Welches Gerät jeweils am besten auf den eigenen Geschmack abgestimmt ist, das
kann nur ein umfangreicher Vorab-Check vor dem Kauf zeigen. Sehr empfehlenswert
sind alle genannten Player.
Bewertung     
Ton
Auch hier überzeugt der DV-454 wie auch schon zuvor der DV-350, denn die
lebendige, fein gezeichnete und sehr gefällige Gesamtcharakteristik des Pioneer
DV-454 als analog angeschlossener CD-Player-Ersatz überzeugt. Sicherlich, bezüglich der
Plastizität und der genau gewichteten Einarbeitung feiner Nuancen dürfen keine
Wunder erwartet werden, aber man sollte immer den Preis des Geräts mit in die
Bewertung einbeziehen. Wer mehr will, sollte sich nicht scheuen, 379 EUR für
den mit überragenden D/A-Wandlern gesegneten Denon DVD-900 bereit zu
stellen.
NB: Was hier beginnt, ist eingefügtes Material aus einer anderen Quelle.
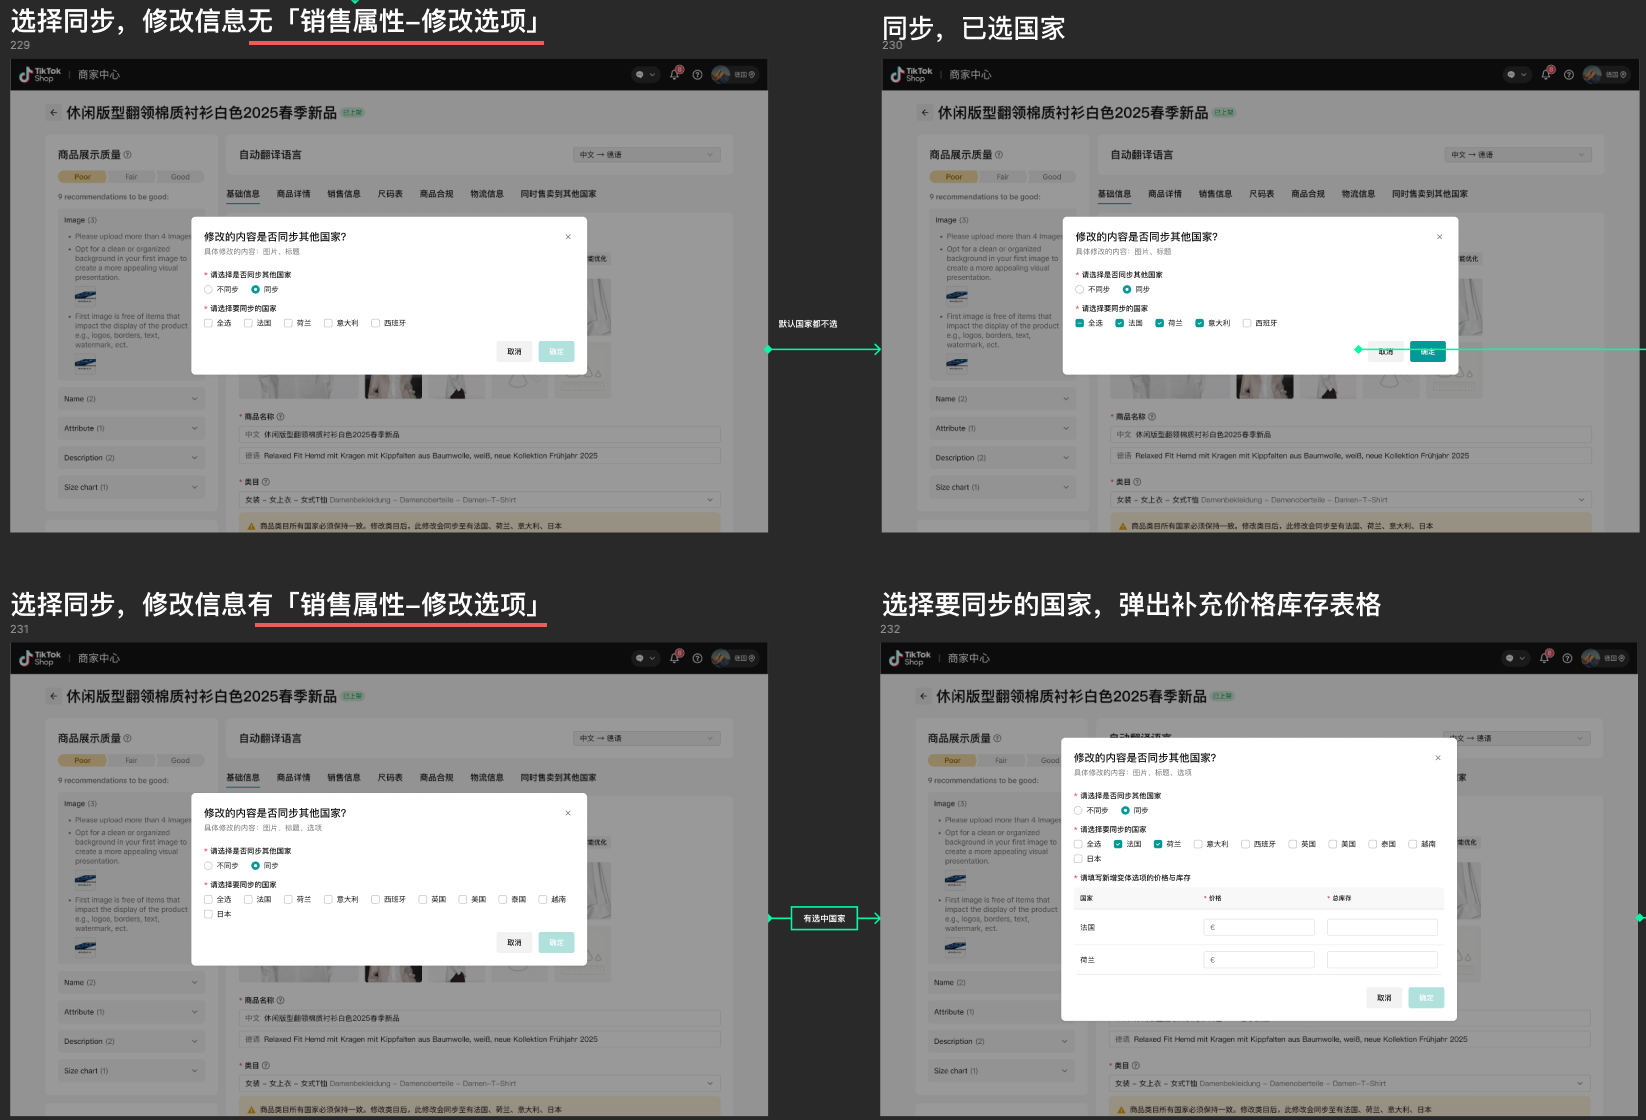The height and width of the screenshot is (1120, 1646).
Task: Uncheck 意大利 checkbox in frame 230 dialog
Action: pos(1199,323)
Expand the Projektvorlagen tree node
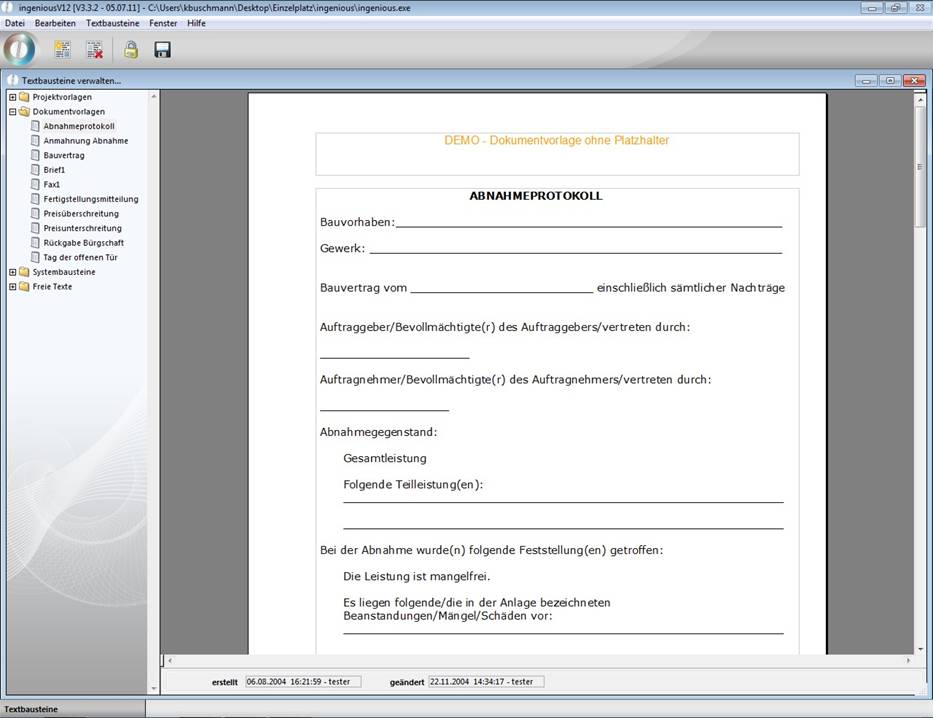 pyautogui.click(x=12, y=97)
Für die günstigen Kaufpreise bieten die Pioneer-Spieler eine
außergewöhnlich gute Leistung, die durch den überdurchschnittlich klaren,
exzellent aufgebauten und dynamischen Digitalton bestätigt wird, mehr noch:
Bezüglich der Güte des Digitaltons kommt zurzeit keiner am DV-454 und am DV-350
vorbei - auf gleichem Niveau agiert hier noch der Denon DVD-900. Auch wenn es einigen jetzt kalt den Rücken herunterläuft: Es gibt Unterschiede
bezüglich der Güte des Digitaltons, auch wenn es einiger Zeit bedarf, diese
herauszuhören: Denn groß sind sie tatsächlich nicht, aber hörbar.
Bewertung     
Fazit
Die Einstiegsplayer-Welt wird immer mehr zur Zweiklassengesellschaft,
das macht auch der Test der 2. Pioneer-"Sturmspitze" DVD-454 deutlich.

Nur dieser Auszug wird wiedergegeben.